Friday, 2 August 2013

Government Contracts With Private Organizations: Are There Differences Between Nonprofits and For-profits?

an article by Eva M. Witesman (Brigham Young University, Provo, USA) and Sergio Fernandez (Indiana University, Bloomington, USA) published in Nonprofit and Voluntary Sector Quarterly Volume 42 Number 4 (August 2013)


In this empirical study, we examine whether systematic differences exist between government contracts with nonprofit and for-profit service providers.

Based on principal-agent theory, we examine the potential comparative advantage of nonprofit organisations over for-profits in two areas: contracting process and contract performance.
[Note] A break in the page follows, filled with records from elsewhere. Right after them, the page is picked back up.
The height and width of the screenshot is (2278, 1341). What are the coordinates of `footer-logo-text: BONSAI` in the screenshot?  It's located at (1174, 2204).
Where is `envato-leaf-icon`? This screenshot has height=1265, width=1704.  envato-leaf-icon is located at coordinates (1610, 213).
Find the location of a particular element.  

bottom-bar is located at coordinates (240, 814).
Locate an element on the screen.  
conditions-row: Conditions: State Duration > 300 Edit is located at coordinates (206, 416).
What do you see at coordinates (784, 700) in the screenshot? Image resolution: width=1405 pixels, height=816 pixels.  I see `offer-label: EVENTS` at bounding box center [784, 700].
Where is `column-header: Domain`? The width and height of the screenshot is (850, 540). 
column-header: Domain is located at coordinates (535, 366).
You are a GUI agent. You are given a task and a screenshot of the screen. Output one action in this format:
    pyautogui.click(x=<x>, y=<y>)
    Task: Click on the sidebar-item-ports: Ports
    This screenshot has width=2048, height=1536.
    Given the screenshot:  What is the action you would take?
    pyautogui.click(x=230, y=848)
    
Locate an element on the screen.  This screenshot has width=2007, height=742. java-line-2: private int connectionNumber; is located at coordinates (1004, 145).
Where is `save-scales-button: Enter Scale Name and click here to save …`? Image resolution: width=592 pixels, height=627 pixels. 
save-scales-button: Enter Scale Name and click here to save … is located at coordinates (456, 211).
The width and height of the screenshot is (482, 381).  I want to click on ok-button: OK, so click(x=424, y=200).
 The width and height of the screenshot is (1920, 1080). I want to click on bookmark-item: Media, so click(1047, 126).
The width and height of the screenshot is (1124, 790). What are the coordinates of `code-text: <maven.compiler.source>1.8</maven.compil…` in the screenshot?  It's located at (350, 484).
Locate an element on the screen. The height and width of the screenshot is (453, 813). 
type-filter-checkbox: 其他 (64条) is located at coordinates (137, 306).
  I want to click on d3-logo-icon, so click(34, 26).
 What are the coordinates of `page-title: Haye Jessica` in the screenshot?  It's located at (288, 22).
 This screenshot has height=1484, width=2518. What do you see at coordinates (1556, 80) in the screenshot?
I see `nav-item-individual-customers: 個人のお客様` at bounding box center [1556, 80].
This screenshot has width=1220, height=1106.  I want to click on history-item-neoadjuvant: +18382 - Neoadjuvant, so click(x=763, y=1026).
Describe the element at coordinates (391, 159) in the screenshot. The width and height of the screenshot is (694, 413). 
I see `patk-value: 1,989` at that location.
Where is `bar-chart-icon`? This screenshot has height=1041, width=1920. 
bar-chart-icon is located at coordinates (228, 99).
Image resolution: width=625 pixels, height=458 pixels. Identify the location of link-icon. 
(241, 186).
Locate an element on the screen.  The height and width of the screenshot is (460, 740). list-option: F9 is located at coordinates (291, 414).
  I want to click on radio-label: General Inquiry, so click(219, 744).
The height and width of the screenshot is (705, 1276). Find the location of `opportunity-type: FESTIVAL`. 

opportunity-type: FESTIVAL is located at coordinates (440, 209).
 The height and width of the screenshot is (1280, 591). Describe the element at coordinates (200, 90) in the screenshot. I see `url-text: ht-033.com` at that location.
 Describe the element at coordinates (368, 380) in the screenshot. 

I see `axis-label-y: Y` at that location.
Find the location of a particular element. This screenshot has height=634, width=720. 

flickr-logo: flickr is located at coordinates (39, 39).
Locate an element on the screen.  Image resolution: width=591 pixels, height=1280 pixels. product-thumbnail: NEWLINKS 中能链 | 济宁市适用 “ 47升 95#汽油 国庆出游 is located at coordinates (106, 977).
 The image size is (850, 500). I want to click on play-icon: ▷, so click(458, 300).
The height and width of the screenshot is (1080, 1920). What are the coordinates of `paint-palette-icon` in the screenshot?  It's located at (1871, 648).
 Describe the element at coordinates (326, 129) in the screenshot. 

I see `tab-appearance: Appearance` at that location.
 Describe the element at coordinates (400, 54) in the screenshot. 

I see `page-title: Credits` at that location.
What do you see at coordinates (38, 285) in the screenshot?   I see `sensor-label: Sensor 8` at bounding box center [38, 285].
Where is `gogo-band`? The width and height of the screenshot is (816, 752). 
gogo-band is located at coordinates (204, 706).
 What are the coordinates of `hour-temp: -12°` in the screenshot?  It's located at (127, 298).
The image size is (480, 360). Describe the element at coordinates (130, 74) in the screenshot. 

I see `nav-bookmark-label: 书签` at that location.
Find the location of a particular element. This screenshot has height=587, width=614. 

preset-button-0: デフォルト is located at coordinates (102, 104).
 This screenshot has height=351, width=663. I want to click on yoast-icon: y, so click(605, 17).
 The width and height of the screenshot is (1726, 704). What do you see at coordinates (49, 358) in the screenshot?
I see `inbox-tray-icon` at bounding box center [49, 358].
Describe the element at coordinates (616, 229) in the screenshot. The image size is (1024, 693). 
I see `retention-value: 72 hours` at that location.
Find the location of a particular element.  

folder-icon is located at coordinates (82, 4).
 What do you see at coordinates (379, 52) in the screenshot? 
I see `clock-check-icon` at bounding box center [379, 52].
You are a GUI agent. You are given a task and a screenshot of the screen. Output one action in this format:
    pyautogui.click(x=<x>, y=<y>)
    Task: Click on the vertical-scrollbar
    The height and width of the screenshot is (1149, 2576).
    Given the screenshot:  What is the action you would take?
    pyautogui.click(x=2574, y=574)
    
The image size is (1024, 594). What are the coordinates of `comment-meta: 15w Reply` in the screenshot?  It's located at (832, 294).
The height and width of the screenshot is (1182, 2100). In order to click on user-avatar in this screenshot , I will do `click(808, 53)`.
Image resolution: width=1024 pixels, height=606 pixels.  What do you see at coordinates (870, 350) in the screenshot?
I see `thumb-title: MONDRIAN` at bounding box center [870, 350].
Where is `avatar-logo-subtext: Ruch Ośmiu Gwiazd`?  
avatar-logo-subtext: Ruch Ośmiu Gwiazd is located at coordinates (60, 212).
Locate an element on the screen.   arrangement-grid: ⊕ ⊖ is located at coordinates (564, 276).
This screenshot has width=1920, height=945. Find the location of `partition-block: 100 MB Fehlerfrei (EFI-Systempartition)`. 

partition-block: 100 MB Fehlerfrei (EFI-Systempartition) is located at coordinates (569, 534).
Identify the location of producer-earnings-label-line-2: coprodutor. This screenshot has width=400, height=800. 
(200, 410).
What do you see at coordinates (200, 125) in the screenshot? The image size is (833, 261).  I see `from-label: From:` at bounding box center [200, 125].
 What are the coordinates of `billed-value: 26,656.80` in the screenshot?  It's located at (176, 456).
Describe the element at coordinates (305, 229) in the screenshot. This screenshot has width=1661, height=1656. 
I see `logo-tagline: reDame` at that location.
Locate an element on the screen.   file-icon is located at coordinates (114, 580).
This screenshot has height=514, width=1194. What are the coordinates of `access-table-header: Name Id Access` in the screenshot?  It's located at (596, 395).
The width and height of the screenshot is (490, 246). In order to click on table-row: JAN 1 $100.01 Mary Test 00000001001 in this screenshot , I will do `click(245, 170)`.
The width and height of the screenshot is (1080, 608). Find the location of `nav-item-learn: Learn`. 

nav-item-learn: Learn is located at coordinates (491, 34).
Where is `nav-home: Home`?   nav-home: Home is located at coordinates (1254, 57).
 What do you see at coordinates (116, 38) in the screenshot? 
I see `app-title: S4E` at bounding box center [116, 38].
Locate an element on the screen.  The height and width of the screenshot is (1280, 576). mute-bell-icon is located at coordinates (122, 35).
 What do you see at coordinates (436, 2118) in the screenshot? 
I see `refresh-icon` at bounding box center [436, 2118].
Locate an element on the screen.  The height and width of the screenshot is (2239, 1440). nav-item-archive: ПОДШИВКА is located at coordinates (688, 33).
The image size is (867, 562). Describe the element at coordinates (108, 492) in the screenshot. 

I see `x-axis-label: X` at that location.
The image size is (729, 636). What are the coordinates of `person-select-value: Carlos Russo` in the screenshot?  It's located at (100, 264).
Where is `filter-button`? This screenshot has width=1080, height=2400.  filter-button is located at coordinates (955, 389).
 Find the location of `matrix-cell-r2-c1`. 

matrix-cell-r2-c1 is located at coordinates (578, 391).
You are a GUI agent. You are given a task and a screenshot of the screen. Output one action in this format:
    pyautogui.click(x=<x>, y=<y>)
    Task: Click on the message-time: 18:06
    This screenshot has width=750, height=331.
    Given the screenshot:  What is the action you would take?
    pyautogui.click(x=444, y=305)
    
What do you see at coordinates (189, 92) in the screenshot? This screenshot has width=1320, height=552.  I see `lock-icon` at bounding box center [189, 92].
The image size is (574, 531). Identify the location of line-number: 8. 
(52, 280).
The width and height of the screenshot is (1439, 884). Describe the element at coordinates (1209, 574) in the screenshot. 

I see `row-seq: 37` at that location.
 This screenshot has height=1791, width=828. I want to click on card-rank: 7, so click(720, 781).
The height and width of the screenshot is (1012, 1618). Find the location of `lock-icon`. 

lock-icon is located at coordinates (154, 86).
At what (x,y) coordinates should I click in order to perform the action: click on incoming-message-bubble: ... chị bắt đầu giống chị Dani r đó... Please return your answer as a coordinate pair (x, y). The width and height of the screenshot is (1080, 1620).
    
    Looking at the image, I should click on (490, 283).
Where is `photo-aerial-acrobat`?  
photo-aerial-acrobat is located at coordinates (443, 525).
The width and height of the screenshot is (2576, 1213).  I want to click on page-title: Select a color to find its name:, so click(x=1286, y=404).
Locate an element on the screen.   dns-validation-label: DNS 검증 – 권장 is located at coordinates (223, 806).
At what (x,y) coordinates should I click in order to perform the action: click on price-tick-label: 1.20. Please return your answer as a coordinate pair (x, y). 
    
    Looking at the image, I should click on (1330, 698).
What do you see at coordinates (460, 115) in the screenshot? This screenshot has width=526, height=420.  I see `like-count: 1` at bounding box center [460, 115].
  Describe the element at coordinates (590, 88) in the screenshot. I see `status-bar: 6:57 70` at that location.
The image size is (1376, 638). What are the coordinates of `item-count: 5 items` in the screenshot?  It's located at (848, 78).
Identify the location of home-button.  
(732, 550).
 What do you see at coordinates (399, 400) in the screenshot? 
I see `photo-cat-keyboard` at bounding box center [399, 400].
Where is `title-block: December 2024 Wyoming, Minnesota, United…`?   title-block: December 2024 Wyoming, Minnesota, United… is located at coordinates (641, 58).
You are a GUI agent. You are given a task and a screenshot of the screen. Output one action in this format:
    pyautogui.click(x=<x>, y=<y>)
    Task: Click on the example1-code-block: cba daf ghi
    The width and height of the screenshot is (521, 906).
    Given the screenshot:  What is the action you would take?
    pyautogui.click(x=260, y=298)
We test hypotheses using data from a national survey of local government contracts with private service providers. The results provide some support for the propositions that public officials trust nonprofits more than for-profits and grant them additional discretion. Even stronger support is found for the propositions that nonprofits are monitored less than for-profits and are awarded contracts of longer duration and for services characterised by higher levels of task uncertainty than those awarded to their for-profit counterparts.

We find no significant differences in performance between nonprofit and for-profit contractors in terms of cost, quality of work, responsiveness to government requirements, legal compliance, or customer satisfaction.

Hazel’s comment:
This study was done in the USA. I wonder whether the same findings would apply in the UK. My instinctive reaction is not whilst I am thinking of ATOS, Capita and their ilk. Those examples are, however, national government contract and the authors here are talking about local government.